Guggenheim tells us that his documentary was born out of discomfort. Although he previously had made a documentary about public schools, Guggenheim wound up sending his own kids to private school. He wondered about parents who didn't have his resources, but also wanted the best for their children. What could they do?
Waiting for Superman has not suffered for a lack of attention. The movie already has been the subject of countless op-ed pieces and magazine stories. It has prompted television programs, and has become a focal point for the discussion of educational issues. But make no mistake: This is advocacy filmmaking. Title cards at the end encourage viewer involvement in the battle to reform U.S. schools.
Excuse me, if I don't climb aboard the reform express -- at least not based on what I saw in Waiting for Superman, which won't tell careful readers of any newspaper with good education coverage much that they don't already know. Waiting for Superman is not a balanced movie, and it helps glorify the dynamism of a small group of educators -- Geoffrey Canada in New York and Michelle Rhee in Washington, D.C., for example. Not that either Canada or Rhee -- both of whom have had national media attention -- need more time in the spotlight.
The movie follows the reformist script in blaming teachers' unions for the lack of progress in our schools. It avidly supports the charter-school movement. It argues against tenure. It parrots the current belief in test scores as the major ingredient in educational assessment. It's mostly in line with a long list of prescriptive measures that have come to define an education reform movement embraced by the Obama administration and its Education Secretary, Arne Duncan.
I'm not equipped to refute Guggenheim's arguments, and I don't for a minute doubt the sincerity of the reformers. I also have no interest discouraging anyone from seeing Waiting for Superman; it can be a valuable experience, providing it's taken as the beginning of the discussion, not the end.

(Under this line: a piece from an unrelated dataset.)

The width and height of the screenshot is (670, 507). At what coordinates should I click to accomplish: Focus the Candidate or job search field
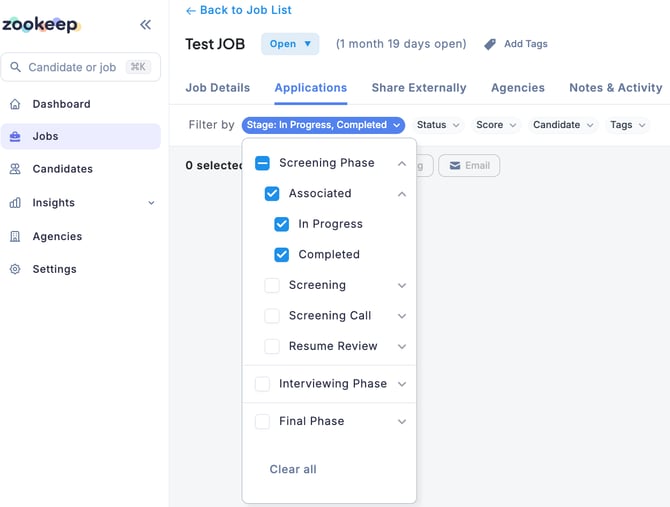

If you want to round out your knowledge about education reform, you may want to check out a few of the following links, and, no, I'm not suggesting that there's anything comprehensive about the articles I'm referencing. I offer them only to demonstrate that there's more to the story, shadings you won't find in Waiting For Superman.
I don't think it was intended, but Waiting for Superman also illustrates another point: We seem incapable of discussing any problem without taking sides: Reformers vs. unions; dedicated teachers vs. educational slugs; innovative charter schools vs. failure factories; and on and on.
At heart, the reformers blame ineffective teachers for the failure of children to learn. They also see systemic inertia as a major obstacle to change. But I wonder how long it will take for the reformist banner to fly over a new orthodoxy that's as deeply entrenched and unyielding as the old one. Perhaps this already has occurred.
And I also wonder whether -- during a time of diminishing resources -- education hasn't been asked to carry the burden of deciding who'll get society's goodies and who won't. The whole business leaves me with a question: Just where exactly is the top to which teachers and students are supposed to be racing?
Lauded Harlem Schools Have Their Own Problems, New York Times, Oct. 12, 2010
D.C. School Chief's Rhee's next move probably toward the door. Washington Post, September 17, 2010. (Rhee has since resigned.)
Despite push, success at charter schools is mixed. New York Times, May 1, 2010.
Grading Waiting for Superman, The Nation, Oct. 11, 2010
Stop Trashing Teachers, by Diane Ravitch, The Daily Beast.
Waiting for Superman Won't Fly With Some Audiences, NBC News, Sept. 27, 2010.